The family of a young woman who took  legal action against the State and drugs company GSK in relation to her contracting the sleep disorder narcolepsy after being administered with the receipt of the Pandemrix vaccine has slated as “a national scandal” the millions of Euro in taxpayers money spent defending the case by the State.

Aoife Bennett (27) who was given the vaccine when she was a child during the height of the Swine Flu pandemic fears in 2009, settled her case with the Department of Health and Health Service Executive (HSE) at the High Court. The confidential settlement is without an admission of liability.

The High Court action was last week informed that that key data on the vaccine was not included in Irish medication reports because it was considered to be “useless.” However, that data indicated that Pandemrix had a ten times greater danger for serious side effects than a sister vaccine produced by the same company.

Ms Bennett and her family expressed their wished that that the State decision to settle their action will clear the path for around 100 other pending claims over narcolepsy to be settled with proper compensation being paid to claimants.

The vaccination compensation settlement for the student teacher was awarded against the Department of Health and the HSE. GSK and the Health Products Regulatory Authority (HPRA) were not party to the settlement and will not pay anything in relation to costs or compensation.

Aoife’s mother Mary Bennett said “It is a national disgrace that millions of taxpayers money has been wasted in defending my case and other similar cases against children and young people who do not have any right to legal aid.” She went on to say that the public was not made aware that there were safety concerns over the vaccine – and she called for a thorough review of the drug regulatory system in Ireland.

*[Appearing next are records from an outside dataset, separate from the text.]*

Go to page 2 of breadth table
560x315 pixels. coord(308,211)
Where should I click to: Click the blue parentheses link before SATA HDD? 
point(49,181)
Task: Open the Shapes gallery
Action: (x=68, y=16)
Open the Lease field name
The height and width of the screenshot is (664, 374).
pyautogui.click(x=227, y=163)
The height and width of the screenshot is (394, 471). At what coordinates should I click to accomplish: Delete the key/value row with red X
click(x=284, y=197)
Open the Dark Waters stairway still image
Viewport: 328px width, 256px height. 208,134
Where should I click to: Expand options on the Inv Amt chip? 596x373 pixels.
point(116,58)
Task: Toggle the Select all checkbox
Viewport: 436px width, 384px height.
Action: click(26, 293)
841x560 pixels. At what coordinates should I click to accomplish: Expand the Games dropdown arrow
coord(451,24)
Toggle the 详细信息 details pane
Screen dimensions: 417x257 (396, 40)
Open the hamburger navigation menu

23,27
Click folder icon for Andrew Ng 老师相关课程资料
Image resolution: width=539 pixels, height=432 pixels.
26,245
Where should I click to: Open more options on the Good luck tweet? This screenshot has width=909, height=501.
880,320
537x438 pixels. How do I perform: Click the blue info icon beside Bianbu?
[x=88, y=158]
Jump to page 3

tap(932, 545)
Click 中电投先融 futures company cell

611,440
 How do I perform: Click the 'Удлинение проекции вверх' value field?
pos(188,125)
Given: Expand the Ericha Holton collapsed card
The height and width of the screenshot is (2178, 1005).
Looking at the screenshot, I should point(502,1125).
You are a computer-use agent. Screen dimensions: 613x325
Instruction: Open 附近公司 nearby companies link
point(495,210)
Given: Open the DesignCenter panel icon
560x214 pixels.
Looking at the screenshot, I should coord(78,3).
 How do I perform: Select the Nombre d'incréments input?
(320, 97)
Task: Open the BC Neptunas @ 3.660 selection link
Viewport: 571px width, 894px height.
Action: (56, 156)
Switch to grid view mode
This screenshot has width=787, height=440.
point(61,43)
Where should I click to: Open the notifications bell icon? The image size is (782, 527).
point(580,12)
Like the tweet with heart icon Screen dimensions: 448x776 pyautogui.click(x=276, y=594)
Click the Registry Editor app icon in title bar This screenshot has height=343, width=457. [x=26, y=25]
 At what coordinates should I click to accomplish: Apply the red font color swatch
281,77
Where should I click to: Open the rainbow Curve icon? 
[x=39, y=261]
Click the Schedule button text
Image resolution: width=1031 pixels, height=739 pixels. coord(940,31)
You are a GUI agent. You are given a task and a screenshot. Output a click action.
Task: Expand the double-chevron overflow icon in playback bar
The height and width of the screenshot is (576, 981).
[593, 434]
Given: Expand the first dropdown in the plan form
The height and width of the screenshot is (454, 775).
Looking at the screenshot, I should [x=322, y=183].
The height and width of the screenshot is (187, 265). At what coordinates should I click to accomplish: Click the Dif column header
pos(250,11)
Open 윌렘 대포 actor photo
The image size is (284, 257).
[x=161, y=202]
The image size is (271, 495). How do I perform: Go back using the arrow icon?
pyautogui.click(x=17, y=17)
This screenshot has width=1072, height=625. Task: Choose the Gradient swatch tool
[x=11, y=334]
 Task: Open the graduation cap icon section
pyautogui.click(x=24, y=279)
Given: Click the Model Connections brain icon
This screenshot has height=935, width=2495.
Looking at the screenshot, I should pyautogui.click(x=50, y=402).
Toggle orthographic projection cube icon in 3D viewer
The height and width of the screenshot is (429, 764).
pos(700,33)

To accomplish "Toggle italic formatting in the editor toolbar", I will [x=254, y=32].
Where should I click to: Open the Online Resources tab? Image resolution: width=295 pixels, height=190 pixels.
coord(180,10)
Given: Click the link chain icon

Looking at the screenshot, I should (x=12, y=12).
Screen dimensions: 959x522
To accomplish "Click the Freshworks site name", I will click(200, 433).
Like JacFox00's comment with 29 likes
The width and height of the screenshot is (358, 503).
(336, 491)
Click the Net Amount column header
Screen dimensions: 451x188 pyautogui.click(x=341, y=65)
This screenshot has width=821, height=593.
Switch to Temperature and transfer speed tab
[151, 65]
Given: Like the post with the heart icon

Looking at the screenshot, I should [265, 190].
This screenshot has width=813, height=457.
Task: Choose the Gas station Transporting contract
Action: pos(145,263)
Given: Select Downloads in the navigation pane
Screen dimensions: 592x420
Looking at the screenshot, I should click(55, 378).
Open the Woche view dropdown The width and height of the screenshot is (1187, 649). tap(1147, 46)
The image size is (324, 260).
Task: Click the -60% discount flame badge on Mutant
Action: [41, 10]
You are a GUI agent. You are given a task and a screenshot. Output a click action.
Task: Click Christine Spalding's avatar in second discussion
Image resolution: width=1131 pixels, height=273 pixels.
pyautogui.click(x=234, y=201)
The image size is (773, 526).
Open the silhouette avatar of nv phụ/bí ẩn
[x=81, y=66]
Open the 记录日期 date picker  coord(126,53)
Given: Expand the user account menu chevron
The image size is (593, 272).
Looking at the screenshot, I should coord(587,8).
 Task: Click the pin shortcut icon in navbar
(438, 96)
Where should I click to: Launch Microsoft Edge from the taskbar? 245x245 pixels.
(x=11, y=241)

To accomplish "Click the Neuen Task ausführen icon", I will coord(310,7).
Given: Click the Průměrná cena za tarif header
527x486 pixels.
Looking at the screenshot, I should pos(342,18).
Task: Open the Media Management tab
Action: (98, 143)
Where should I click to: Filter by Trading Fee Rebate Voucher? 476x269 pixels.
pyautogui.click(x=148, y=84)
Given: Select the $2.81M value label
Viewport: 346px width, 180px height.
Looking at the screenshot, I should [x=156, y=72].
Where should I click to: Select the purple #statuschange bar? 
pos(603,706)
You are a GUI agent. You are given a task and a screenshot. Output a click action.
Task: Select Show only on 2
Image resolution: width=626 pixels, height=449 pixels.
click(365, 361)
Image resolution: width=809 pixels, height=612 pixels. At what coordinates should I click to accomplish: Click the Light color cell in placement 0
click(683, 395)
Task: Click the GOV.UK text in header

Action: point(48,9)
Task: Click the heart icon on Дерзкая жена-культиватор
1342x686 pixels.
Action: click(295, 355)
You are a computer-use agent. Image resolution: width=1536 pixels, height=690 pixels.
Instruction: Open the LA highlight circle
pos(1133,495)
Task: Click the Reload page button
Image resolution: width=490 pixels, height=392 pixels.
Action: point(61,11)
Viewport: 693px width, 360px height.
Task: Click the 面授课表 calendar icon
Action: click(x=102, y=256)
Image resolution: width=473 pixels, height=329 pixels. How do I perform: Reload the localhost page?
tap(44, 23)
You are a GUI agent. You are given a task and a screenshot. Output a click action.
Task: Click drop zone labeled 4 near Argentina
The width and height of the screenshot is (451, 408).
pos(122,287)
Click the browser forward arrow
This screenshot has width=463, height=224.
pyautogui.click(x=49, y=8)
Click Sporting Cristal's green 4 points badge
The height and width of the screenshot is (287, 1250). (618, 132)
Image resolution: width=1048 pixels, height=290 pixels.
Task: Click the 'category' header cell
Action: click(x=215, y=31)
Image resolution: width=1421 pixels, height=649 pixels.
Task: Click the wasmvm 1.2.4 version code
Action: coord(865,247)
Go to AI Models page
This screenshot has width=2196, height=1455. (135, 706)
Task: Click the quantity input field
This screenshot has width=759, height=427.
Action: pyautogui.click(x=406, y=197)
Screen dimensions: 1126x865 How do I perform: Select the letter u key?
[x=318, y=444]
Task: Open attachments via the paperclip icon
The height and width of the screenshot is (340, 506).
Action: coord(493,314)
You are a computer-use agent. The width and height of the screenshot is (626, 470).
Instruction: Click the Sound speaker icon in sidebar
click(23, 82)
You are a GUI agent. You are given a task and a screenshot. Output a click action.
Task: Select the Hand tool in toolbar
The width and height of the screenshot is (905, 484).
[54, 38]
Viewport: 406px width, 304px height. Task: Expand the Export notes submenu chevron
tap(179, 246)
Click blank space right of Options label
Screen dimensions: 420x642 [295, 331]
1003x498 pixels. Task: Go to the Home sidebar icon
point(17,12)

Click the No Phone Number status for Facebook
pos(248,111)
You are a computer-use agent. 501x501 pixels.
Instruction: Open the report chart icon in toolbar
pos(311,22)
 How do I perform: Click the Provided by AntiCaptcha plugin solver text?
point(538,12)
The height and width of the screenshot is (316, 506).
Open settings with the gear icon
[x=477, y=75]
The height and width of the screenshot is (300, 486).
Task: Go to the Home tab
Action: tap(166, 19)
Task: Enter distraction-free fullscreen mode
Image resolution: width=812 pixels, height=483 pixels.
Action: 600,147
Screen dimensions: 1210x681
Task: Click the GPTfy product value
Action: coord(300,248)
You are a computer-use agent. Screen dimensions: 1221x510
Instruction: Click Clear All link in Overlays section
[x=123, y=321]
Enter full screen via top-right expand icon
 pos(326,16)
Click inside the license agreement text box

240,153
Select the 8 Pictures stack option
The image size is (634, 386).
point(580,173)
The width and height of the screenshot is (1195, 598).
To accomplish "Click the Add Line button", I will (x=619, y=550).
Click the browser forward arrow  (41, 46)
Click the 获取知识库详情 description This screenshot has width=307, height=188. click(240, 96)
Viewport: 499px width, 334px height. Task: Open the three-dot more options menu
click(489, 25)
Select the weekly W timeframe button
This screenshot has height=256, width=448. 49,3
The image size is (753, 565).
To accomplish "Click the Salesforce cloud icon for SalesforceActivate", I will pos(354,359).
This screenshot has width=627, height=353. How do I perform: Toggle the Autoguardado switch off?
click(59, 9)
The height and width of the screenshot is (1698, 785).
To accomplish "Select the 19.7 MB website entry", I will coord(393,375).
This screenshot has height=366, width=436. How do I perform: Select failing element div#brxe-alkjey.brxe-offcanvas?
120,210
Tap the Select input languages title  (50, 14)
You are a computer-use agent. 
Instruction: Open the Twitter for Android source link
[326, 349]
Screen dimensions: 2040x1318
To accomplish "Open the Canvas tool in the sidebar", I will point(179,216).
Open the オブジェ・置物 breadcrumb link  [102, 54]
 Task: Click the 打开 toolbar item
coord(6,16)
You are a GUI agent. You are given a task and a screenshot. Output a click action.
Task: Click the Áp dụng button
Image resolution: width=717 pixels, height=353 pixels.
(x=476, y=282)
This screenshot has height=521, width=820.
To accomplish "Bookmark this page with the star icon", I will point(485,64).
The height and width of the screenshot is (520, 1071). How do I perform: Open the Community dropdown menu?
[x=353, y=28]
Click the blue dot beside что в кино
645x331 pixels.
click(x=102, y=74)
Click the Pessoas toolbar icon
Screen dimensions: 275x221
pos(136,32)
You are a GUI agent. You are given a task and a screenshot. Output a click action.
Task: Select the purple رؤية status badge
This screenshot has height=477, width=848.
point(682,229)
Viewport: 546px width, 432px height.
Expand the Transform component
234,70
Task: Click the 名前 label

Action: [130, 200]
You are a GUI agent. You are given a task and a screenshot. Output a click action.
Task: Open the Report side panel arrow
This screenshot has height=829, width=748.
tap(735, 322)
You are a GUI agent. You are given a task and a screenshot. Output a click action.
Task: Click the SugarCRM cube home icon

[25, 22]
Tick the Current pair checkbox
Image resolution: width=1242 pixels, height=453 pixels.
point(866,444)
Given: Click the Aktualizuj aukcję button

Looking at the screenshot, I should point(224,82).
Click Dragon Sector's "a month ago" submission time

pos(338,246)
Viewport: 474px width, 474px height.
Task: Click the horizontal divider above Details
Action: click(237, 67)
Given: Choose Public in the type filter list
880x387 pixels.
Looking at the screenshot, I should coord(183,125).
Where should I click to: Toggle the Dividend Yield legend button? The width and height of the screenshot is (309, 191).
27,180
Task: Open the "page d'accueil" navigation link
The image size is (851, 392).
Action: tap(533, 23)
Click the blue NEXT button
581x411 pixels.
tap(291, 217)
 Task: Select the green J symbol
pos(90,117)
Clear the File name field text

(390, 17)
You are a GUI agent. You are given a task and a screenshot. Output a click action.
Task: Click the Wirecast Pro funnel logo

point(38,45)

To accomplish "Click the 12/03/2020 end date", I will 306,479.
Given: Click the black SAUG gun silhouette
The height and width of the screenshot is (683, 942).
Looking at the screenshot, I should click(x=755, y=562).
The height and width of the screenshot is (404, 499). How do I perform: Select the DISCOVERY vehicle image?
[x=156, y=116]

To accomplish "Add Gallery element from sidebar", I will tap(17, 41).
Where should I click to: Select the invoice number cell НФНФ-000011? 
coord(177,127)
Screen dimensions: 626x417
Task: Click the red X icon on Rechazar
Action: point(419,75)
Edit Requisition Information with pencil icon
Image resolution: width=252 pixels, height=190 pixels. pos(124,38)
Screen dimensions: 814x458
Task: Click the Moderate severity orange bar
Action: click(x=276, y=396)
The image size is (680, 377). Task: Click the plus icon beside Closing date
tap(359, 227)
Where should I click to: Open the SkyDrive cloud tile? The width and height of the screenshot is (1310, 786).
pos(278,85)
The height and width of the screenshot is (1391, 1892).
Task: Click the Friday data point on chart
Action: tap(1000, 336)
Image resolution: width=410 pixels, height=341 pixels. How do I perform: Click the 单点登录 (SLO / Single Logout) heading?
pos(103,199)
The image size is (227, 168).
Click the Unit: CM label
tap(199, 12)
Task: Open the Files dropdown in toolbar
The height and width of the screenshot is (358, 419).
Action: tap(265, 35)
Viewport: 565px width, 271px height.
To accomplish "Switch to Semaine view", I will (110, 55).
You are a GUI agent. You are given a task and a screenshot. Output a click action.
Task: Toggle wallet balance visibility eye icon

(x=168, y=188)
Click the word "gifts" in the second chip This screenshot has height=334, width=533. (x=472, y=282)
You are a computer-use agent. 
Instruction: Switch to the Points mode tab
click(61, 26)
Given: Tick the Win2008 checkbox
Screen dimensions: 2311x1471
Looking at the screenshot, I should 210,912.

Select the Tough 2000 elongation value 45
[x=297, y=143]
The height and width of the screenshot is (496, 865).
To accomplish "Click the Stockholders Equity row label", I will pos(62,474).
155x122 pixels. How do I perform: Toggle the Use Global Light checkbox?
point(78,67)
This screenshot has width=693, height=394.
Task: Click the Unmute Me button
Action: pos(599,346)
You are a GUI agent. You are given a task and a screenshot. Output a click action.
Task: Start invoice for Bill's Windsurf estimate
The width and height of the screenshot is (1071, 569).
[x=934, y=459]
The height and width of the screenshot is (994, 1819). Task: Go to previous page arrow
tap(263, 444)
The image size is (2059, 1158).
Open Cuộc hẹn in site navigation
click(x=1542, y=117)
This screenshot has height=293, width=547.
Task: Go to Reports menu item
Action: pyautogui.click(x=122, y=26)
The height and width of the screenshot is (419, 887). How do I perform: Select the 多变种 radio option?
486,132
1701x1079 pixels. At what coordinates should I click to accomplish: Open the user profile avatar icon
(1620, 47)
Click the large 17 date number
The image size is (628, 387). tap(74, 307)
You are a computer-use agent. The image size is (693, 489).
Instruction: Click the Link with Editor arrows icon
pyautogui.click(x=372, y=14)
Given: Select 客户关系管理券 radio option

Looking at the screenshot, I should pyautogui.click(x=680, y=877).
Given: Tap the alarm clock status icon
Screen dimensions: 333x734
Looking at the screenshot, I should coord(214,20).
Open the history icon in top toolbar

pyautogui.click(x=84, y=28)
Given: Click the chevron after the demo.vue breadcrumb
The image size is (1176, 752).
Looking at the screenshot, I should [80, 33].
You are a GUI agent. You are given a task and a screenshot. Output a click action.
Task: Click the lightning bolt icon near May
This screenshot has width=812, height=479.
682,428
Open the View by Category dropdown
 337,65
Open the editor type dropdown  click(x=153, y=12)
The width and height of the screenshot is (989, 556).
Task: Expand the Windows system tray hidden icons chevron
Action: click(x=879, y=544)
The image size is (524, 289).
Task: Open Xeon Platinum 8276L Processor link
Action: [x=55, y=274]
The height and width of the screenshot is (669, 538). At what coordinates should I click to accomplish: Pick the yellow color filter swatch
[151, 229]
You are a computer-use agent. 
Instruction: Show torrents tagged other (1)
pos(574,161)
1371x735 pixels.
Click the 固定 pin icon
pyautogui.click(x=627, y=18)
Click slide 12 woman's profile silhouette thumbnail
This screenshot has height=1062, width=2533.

The Bennett family also hit out at the way they were treated over the past decade by the State. Ms Bennett had broken down while giving evidence in the High Court. Her parents Pat and Mary said: “The behaviour of the defendants prior to and during the trial has been exceptionally hostile. Further, the State Claims Agency have taken a very adversarial approach in dealing with Aoife’s case. The aggressive cross examination of Aoife, and us as parents, over four days is something I hope will not be replicated for other families. Today, Aoife has succeeded in recovering compensation and her case has been vindicated. However, no money will ever compensate Aoife for a lifetime of living with the incurable disability of narcolepsy and cataplexy.”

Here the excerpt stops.